Times are tough for start-up businesses in the construction sector. Especially those with little to offer but their own hubris.
EXCLUSIVE by STEVEN DOWNES
Jo “Negreedy” Negrini has applied to strike-off the consultancy business that she set-up in the weeks after her abrupt departure as Croydon Council chief executive.
Negrini and her co-director, Jill Walsh, submitted an “Application to Strike Off” to Companies House on Thursday for their company, Total Place Ltd.
Negrini quit Fisher’s Folly in August 2020 with a controversial £437,000 pay-off.
She has been the subject of questioning ever since by officials and lawyers working for the council over her part in the council’s financial collapse two years ago, and the management of housing developer Brick by Brick and the fiasco of the £67million refurbishment of the Fairfield Halls arts centre. There have been some suggestions from Katharine Street sources that Negrini has not always been entirely co-operative with the enquiries.
Total Place Ltd was registered as a company by Negrini and Walsh in October 2020.
With its registered office at 55, North Cross Road, East Dulwich, Total Place gave as its nature of business “Development of building projects” and “Other specialised construction activities not elsewhere classified”.
In its two-year existence, Total Place has submitted only one set of “micro” accounts that were signed off in January 2022. These show a capital and reserves balance of £60,828, after taking into account £16,690 owed to creditors.
By applying to strike off the company, there is unlikely to be any further accounts placed into the public domain.
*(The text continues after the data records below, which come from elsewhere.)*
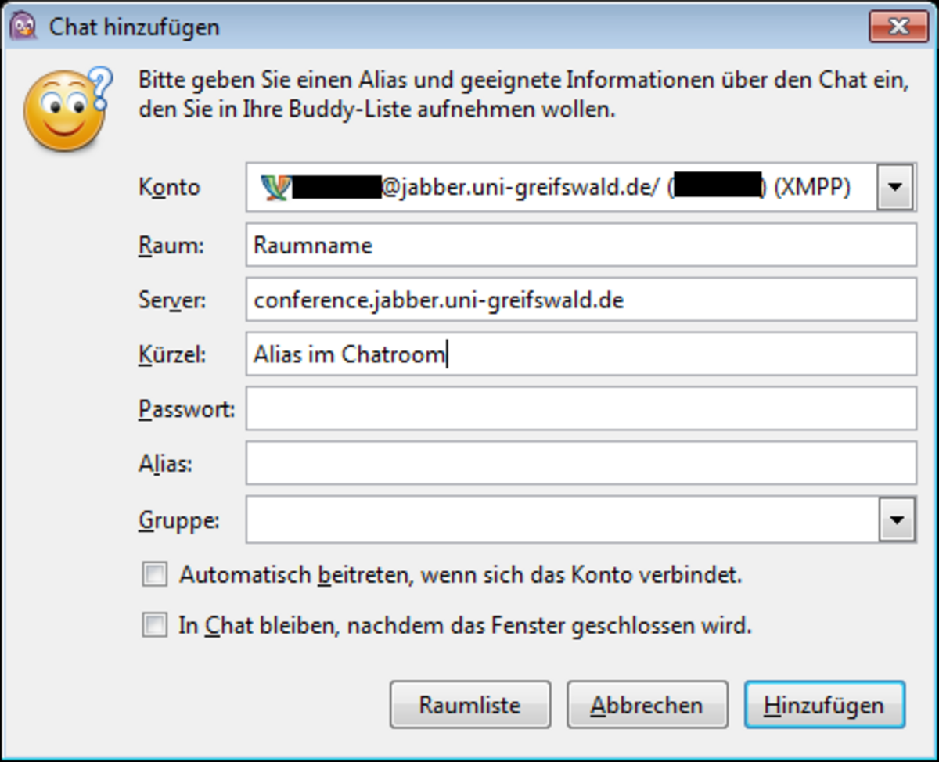Confirm with the Hinzufügen button

coord(824,705)
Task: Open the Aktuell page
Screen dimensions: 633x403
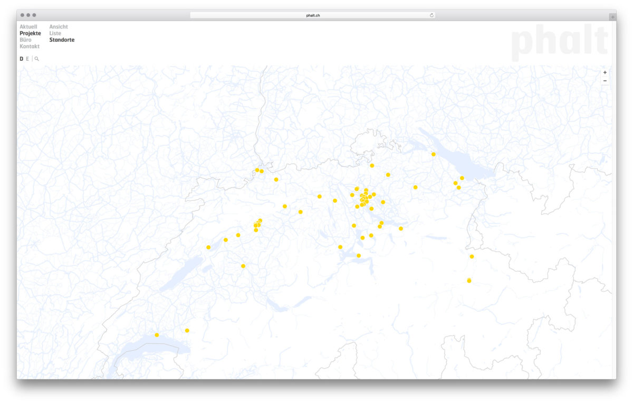Action: click(x=28, y=27)
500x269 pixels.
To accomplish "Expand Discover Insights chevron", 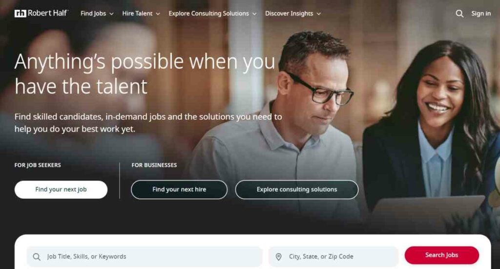I will coord(318,14).
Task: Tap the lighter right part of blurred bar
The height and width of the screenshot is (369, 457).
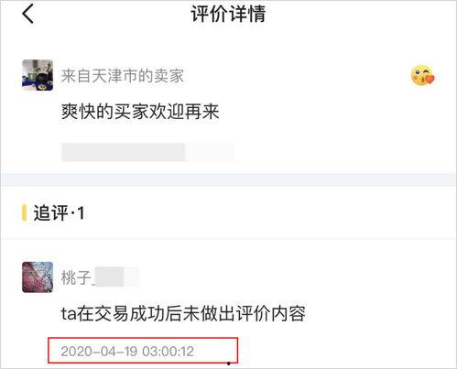Action: click(x=210, y=152)
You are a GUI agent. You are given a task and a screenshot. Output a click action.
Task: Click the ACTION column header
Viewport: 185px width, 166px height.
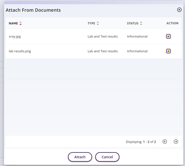(x=172, y=23)
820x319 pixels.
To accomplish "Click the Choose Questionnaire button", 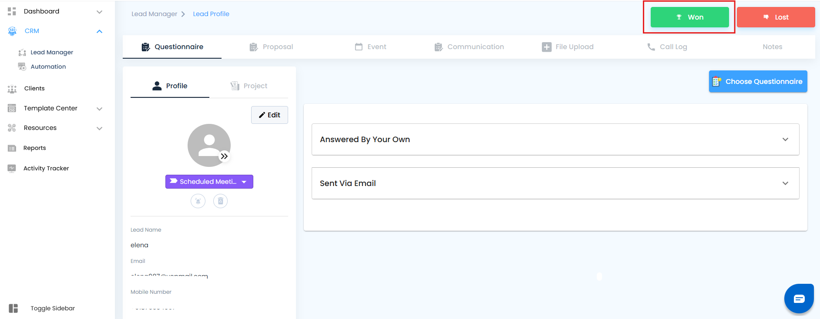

Last year, Inside Croydon reported how Negrini, who is 61, had been taken on for some unspecified “consultancy work” by construction firm Arup, a company which had benefited from several contracts with Croydon Council when the self-proclaimed “regeneration practitioner” was in charge at Fisher’s Folly.
We also reported how the council had received legal advice from an eminent KC that if they were to pursue Negrini through the courts to recover some of her massive pay-out, Croydon would have a “better than evens chance” of winning their case.
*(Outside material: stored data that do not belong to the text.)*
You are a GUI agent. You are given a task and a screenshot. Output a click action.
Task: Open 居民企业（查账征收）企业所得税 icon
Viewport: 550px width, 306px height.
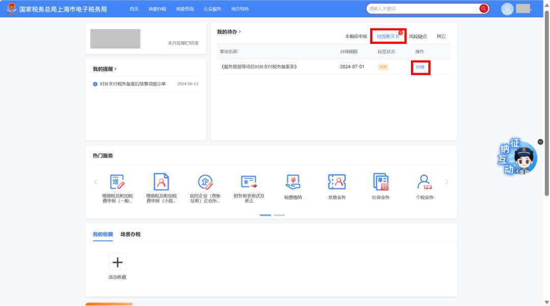tap(205, 182)
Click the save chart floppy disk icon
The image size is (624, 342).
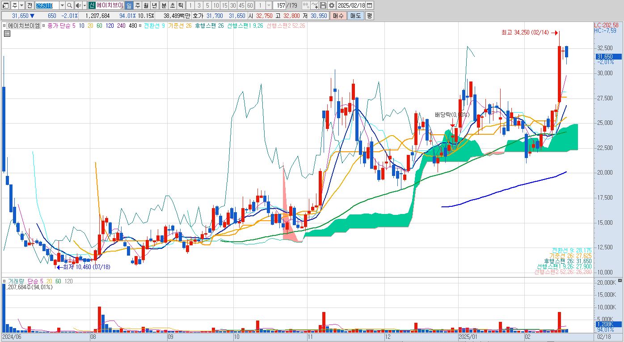[323, 5]
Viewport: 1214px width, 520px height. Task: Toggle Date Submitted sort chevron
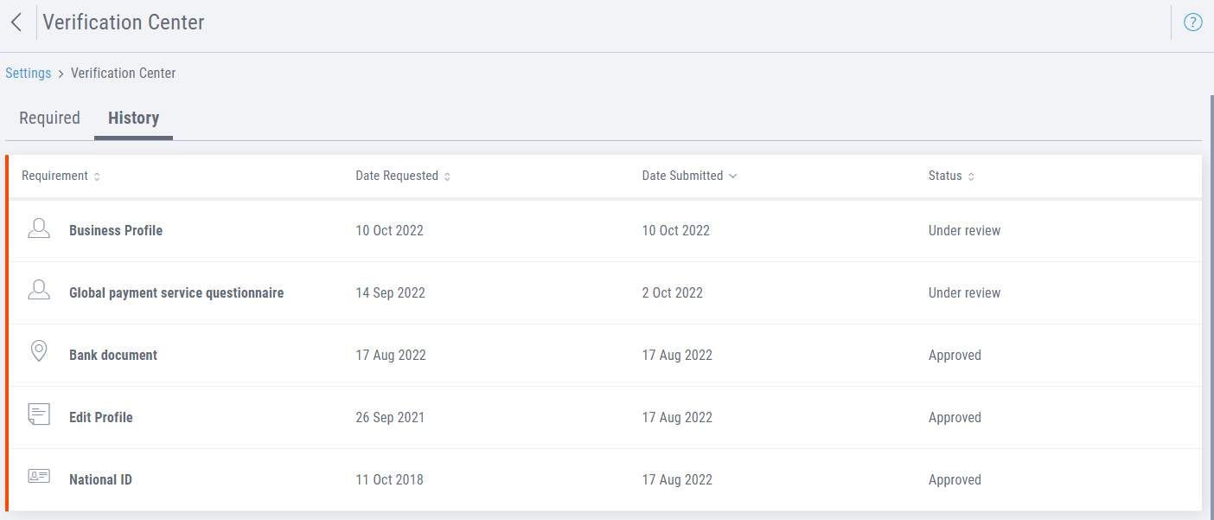point(732,177)
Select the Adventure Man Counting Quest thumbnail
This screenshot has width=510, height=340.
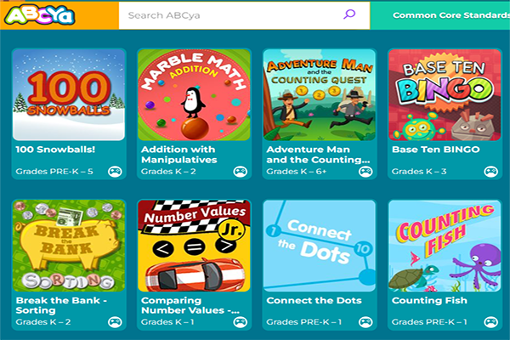(320, 94)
The directors of a company applying for a strike-off do not have to give any formal reason for their decision.
“It could be something as straightforward as a simple change of plans by the directors,” a local source with accountancy and business background suggested to Inside Croydon today.
“Or it might just be that a business dependent on Negrini’s reputation in the industry isn’t working as well as they might have hoped and they’ve decided to pack it in.”
Read more: Negrini and execs ‘failed to ensure council was acting lawfully’
Read more: Satire is dead: Brick by Brick and ‘the power of social housing’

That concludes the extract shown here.